[BEGIN Rows]

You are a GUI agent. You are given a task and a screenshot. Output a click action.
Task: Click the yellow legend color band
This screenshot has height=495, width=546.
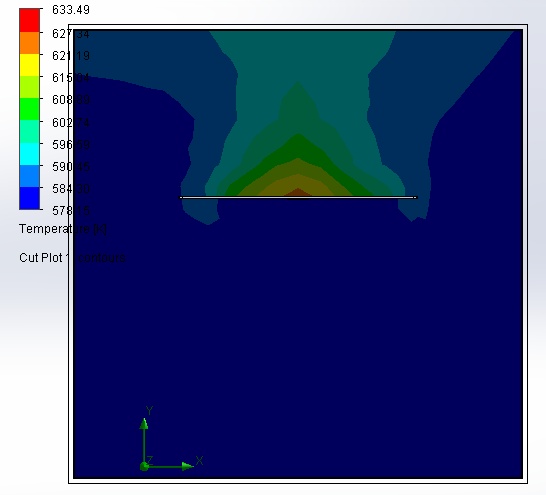tap(30, 65)
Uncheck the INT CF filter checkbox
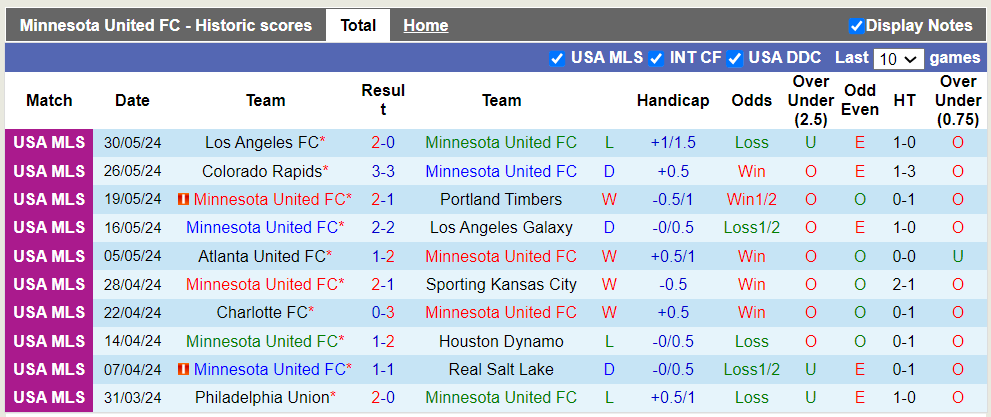The width and height of the screenshot is (991, 417). click(656, 58)
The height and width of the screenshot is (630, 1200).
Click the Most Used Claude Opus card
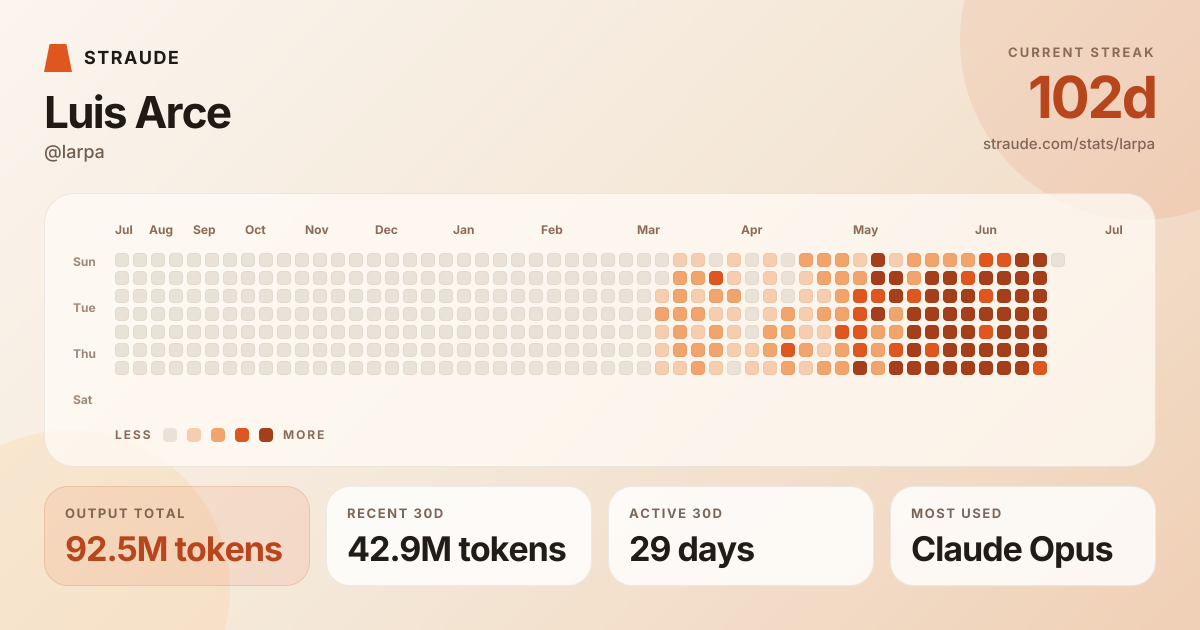click(1023, 536)
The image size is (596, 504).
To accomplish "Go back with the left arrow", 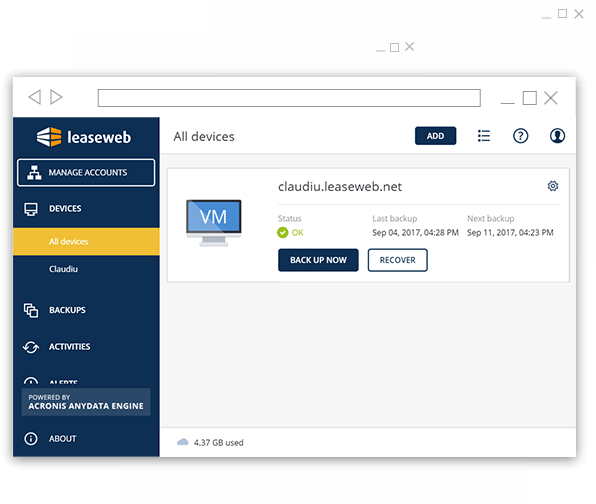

[END Rows]

→ The problem
Reproduce all of the data above verbatim, leaving out the pictures.

→ Written solution
You are a GUI agent. You are given a task and a screenshot. Output a click action.
Task: Click the yellow legend color band
This screenshot has height=495, width=546.
tap(30, 65)
Uncheck the INT CF filter checkbox
The width and height of the screenshot is (991, 417). click(656, 58)
The height and width of the screenshot is (630, 1200).
Click the Most Used Claude Opus card
click(1023, 536)
The image size is (596, 504).
To accomplish "Go back with the left arrow", 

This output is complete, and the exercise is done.